It is well-settled law in all of our states that a husband and wife can contract with one another.1 It's also well-settled that, in all states, future spouses can enter into a pre-marital contract, fixing their respective rights in separation, divorce or death.2 Most states even allow spouses to enter into binding post-nuptial agreements establishing the spouses' respective rights to property, or calling for property division.3

But although there is little question that all of these agreements can be binding on the respective spouses, it's not at all settled whether such agreements, particularly post-nuptial agreements, are binding on third parties, that is to say the spouses' creditors.

We propose that spousal agreements made after the marriage vows have been taken and accompanied by an actual property division between the spouses pursuant to the agreement, at best could protect the transferred property from creditors of the transferor spouse, and at least could place substantial obstacles in the path of a creditor seeking to reach the property.

Indeed, we see such benefit and so little risk to the post-nuptial agreement as an asset protection strategy that we recommend you consider it for all married couples.

Who's This For?

The situation we contemplate is a couple who has been married for a number of years (the more, the better) and acquired assets over time.
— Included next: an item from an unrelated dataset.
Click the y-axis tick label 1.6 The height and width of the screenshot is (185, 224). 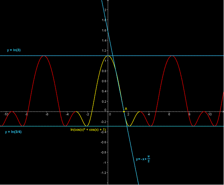(104, 30)
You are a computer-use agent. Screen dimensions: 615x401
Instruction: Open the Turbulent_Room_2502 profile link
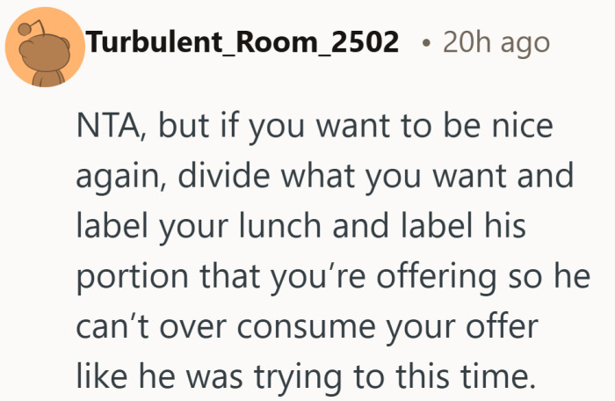click(243, 41)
Of course, there are many couples today in which both spouses more or less equally contribute to the marital estate financially. For them, a division or attribution of assets is not much of a problem; a spousal agreement accompanied by a division of assets usually can be supported by evidence of actual financial contribution.

But it's also common that one spouse contributes more financially while the other contributes by meeting other family obligations. Such a situation raises the question: How does the spouse who has not contributed financially justify any legal right to the marital estate?
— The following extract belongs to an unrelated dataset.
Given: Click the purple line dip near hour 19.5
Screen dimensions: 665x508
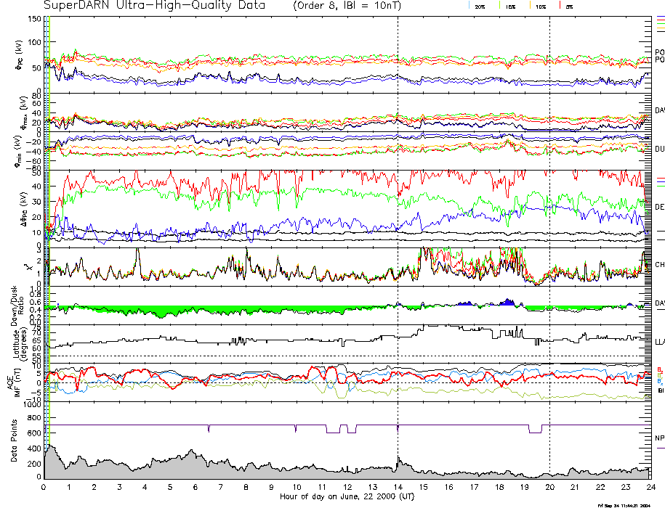Looking at the screenshot, I should coord(535,433).
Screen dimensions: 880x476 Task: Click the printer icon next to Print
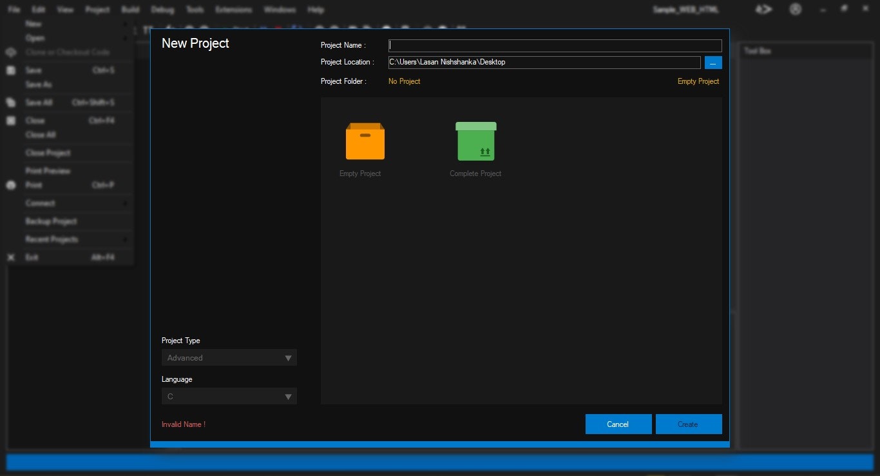coord(11,185)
Courts dividing marital estates have repeatedly recognized each spouse's equitable rights to a share of the estate, typically based on the length of the marriage and each party's respective contribution to the marriage as a whole.4 From this long-established case and statutory law, it seems reasonable, if not necessary, to conclude that each spouse's rights to the marital estate have accumulated and essentially vested during the marriage. Otherwise, one would have to conclude that there was no marital estate until dissolution of the marriage — a patently untenable conclusion.

Yet our courts and system of domestic law and their effect on the exposure of the marital estate to the creditors of one spouse completely contradict this reasoning. For instance, consider a couple married, say, 25 years, during which time they accumulated assets through the husband's lucrative career (made possible by the wife's contribution to other family obligations). Imagine that virtually all the assets are in the husband's name, as so often happens. In the event of a divorce, a court presumably would divide the marital estate in an equitable fashion, ordering the husband to transfer a share of the marital estate to the wife. But now imagine that just before the divorce action, the husband is sued and a judgment is issued, resulting in an order that will consume all of the husband's assets. It's quite possible. And, yet, is it fair? Shouldn't the wife be able to claim that her share of the marital estate is exempt from the husband's creditors?

Unfortunately, although a few reported cases do make some reference to the fact that an arm's-length property settlement in anticipation of divorce or separation may be supported by fair consideration,5 we were unable to find any case that supports protection of assets in a pure post-nuptial spousal agreement that divides the marital estate.

Nevertheless, it would seem that virtually every divorce or separation settlement recognizing a financially non-contributing spouse's rights to a share of the marital estate would seem to support the concept. And those states that recognize post-nuptial agreements6 lend further support to this argument.

Accordingly, we propose that spouses who negotiate at arms-length and enter into a post-nuptial agreement (not in anticipation of divorce or separation but simply to fix their respective rights to property in their marital estate) and who actually divide the property pursuant to this agreement, should be able to protect such transfers against an attack by the transferor's creditors. We also believe that this argument generally should apply in both community property and non-community property states.


In the event that post-nuptial agreements stand any chance of offering protection from creditors of the transferor spouse, they must comply with certain standards, including those required for enforceability of such agreements as between the spouses. For instance, each spouse should be represented by independent counsel. Each spouse should make a complete financial disclosure to the other. The agreement also should be fair and reasonable under the circumstances.

To lend further strength against creditors, not only should the agreement be recorded in the registry within the county where the spouses reside, but also any transfers of real property pursuant to the agreement should be recorded.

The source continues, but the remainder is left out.